A child is more at risk of leukaemia if:
- His brother or sister has the same disease.
- He has certain genetic disorders, and
- He has undergone chemotherapy or radiation therapy.
Types of acute leukaemia in children
- Acute lymphocytic leukaemia – About three-fourth of all cases of childhood leukaemia is accounted by acute lymphocytic leukaemia. It originates in the lymphoid cell of the bone marrow.
- Acute myelogenous leukaemia – Most of the cases of a child with leukaemia fall under the category of this type. This type of leukaemia begins in the cells that form white blood cells, red blood cells or platelets.
- Hybrid or mixed lineage leukaemia – This type of leukaemia is very rare and it shows the features of both the abovementioned leukaemia.
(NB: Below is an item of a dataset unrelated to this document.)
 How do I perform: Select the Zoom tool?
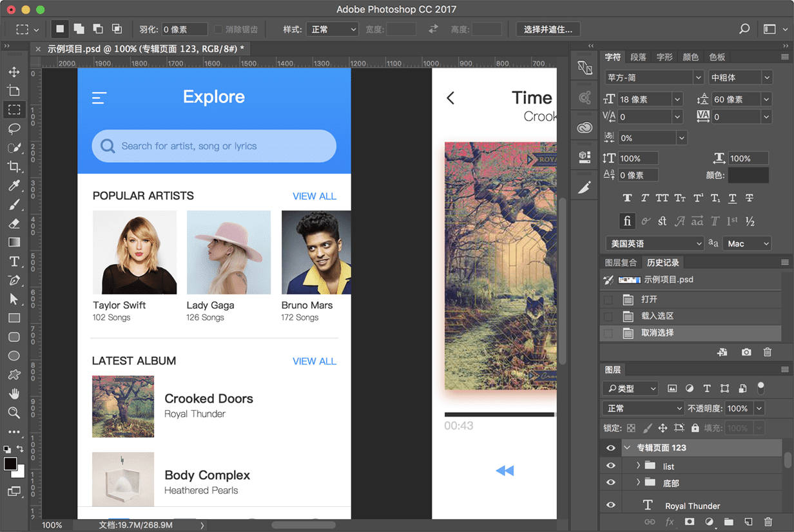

The treatment of this type is usually the same as what is given for acute lymphocytic leukaemia.
Chronic leukemia in children
There are two types of chronic leukaemia. These are rare in children. They are called Chronic Myeloid (Myelogenous) Leukaemia and Chronic Lymphocytic Leukemia. Treatment is often successful for curing childhood leukemia. It includes chemotherapy, drug therapy and radiation therapy. Bone marrow transplantation and blood stem transplantation can help in the treatment of leukaemia.
There is another type of leukaemia in children called the Juvenile myelomonocytic leukemia (JMML). It occurs mostly in children under the age of 4 and its symptoms are pale skin, cough, fever, trouble breathing (due to increased number of white blood cells in the lungs), swollen lymph nodes and spleen.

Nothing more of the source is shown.